Si l’on se concentre sur la dimension biochimique, il s’agit principalement d’une question de neurotransmetteurs. Dans le cas de la dopamine, la plupart des drogues sont capables d’augmenter ses niveaux dans des régions spécifiques du cerveau. L’objectif est donc d’essayer de maintenir des niveaux suffisamment élevés, sans consommer de drogues. L’activité sportive peut avoir un effet positif dans ce sens. Évidemment, c’est toujours une question de dose. Pour citer le plus célèbre médecin suisse de la Renaissance, Philippus Aureolus Theophrastus Bombastus von Hohenheim, plus connu sous le nom de Paracelse, «Alle Dinge sind Gut, und nichts ist ohne Gift ; allein die Dosis macht, dass ein Ding kein Gift ist» («Tout est poison et rien n’est sans poison; la dose seule fait que quelque chose n’est pas un poison »).
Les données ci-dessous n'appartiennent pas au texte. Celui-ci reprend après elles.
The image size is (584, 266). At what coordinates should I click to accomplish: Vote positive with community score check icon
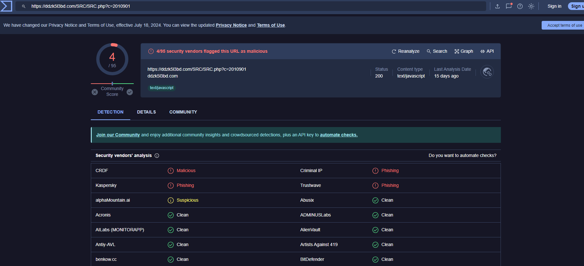130,92

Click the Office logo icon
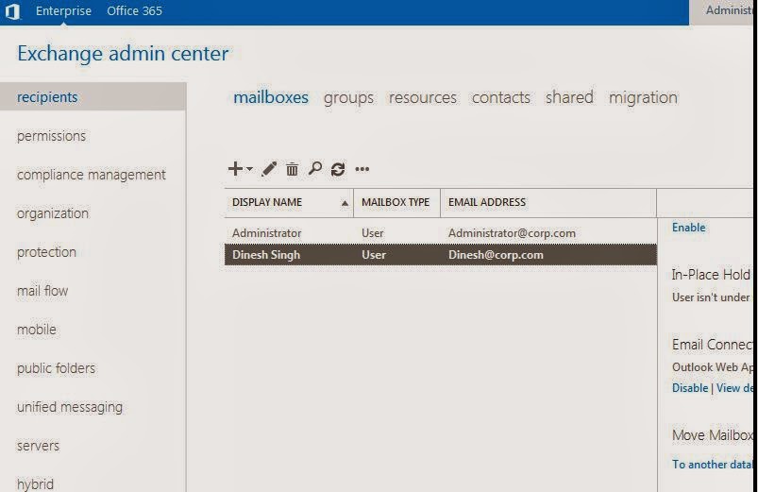(12, 10)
Nous le citons habituellement en latin : «Sola dosis facit venenum». En d’autres termes, si vous considérez le « sport » comme une thérapie, les mêmes règles que pour tout autre médicament thérapeutique devraient s’appliquer: aucun effet si la dose est trop faible, des effets indésirables ou même néfastes si la dose est trop élevée, et la «fenêtre thérapeutique» au milieu, où l’effet bénéfique est proportionnel à la dose.

Si le sport a un potentiel addictif, n’y a-t-il pas un risque de remplacer une addiction par une autre?

Si, il y en a un. La vigorexie (ou bigorexie), se définit comme la peur d’être ou de paraître trop faible ou pas assez en forme (même si la personne est au contraire clairement assez forte, en forme et musclée) ; l’addiction à l’exercice, qui peut se développer indépendamment de la vigorexie, apparaît lorsque la pratique du sport devient centrale dans la vie, que les autres activités sont réduites au minimum, et que des «symptômes de manque» apparaissent si la personne ne s’entraîne pas pendant plus de 24-36 heures ; une autre forme est le besoin de «frisson» associé à la compétition ou à la pratique de sports extrêmes.

 

La bonne nouvelle est que la «dose» de sport qui peut produire une dépendance/addiction négative est beaucoup plus élevée que la dose de la plupart des substances psychoactives, et même si la dépendance psychologique est très similaire et dépend des mêmes neurotransmetteurs, les effets des drogues psychoactives sont généralement beaucoup plus dévastateurs pour l’organisme que ceux de «doses» excessives de sport.